• _Exercise requirements_
- a) In the forum thread, what does Tom Scola say to do at a counter when no orderly line has formed?
- b) Pick up the forum thread after its final sentence and continue it.

• _Text provided_
────────────────

I just think you're freakin' out 'cause you have to fight someone prettier than you.

Dawn ,'The Killer In Me'


Natter 57 Varieties  

Off-topic discussion. Wanna talk about corsets, duct tape, or physics? This is the place. Detailed discussion of any current-season TV must be whitefonted.


brenda m - Apr 03, 2008 8:06:47 am PDT #9204 of 10001
If you're going through hell/keep on going/don't slow down/keep your fear from showing/you might be gone/'fore the devil even knows you're there

But the mindless cell-phone chatting at volume, and standing directly in front of the Metro car door opening as if you don't even see that there are forty people trying to get off and the law of physics demands that you make way (even if basic survival is not motivation enough).

Also? STAND RIGHT WALK LEFT. It's not fucking rocket science, and I resent you making me have to resist the urge to send you tumbling down the escalator like you're asking for.


Tom Scola - Apr 03, 2008 8:09:23 am PDT #9205 of 10001
Mr. Scola’s wardrobe by Botany 500

((JZ))

Counter ordering is definitely an advanced application of the two rules. Always have your order ready when it's your turn, speak your order clearly, don't have a conversation with the server, and don't dawdle after you've gotten your order and paid. And if an orderly line has not been formed, then keep track of your own position yourself.

────────────────

• _Data segment_
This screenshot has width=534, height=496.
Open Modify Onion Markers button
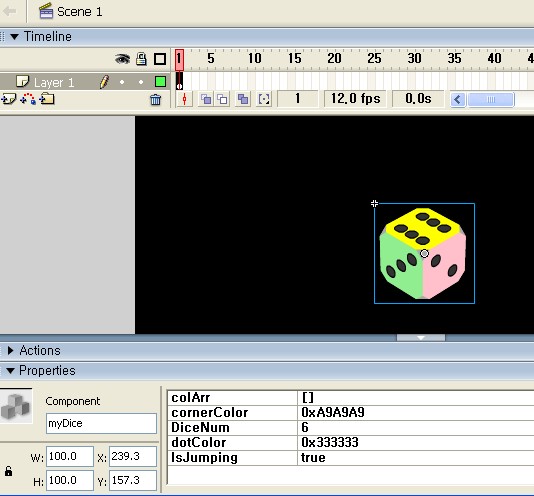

────────────────

• _Responses by task_
- a) Keep track of your own position yourself.

- b)
megan walker - Apr 03, 2008 8:10:01 am PDT #9206 of 10001
"What kind of magical sunshine and lollipop world do you live in? Because you need to be medicated."-SFist

Think Soup Nazi.


Steph L. - Apr 03, 2008 8:10:53 am PDT #9207 of 10001
the hardest to learn / was the least complicated

Let people that are inside get out, THEN enter the elevator.

WORD

I think this is universal, because it happens on a daily basis in my office building. I've even told people, as I'm trying to exit but being delayed because they're already shoving their way on, "You know, it's a lot easier for you to get on the elevator if you just LET ME GET OFF FIRST."

All I get in return is a blank stare. Possibly drool.


§ ita § - Apr 03, 2008 8:11:37 am PDT #9208 of 10001
Well not canonically, no, but this is transformative fiction.

Sue, I can tell you, but then I'd have to kill you. Or perhaps I'd get drop-squadded and killed myself.

There's an assumption of acquaintance, by means of shared minority. So all the black guys on my floor at work had at least said "hello" to me in my first week, and there are many white guys here who'll never say a thing. I know where they are, they know where I am.

Two friends of mine would travel for work, one white one black. The white guy was surprised at how many people the black guy seemed to know so far from home. Nah, he didn't know them. They were black, they greeted each other. It's a thing.

I was trying to put my finger on something about Anansi Boys that had been evading me--people were saying that the way they realised the race in the book was that the narrator only mentioned the race of white people, ergo the narrator was black. But in my experience, black people damned well notice other black people's race, and are fairly likely to use it in a description or retelling.


Gudanov - Apr 03, 2008 8:12:02 am PDT #9209 of 10001
Coding and Sleeping

I can't characterize Kansas City. People will generally be helpful if asked and driving doesn't seem very cutthroat.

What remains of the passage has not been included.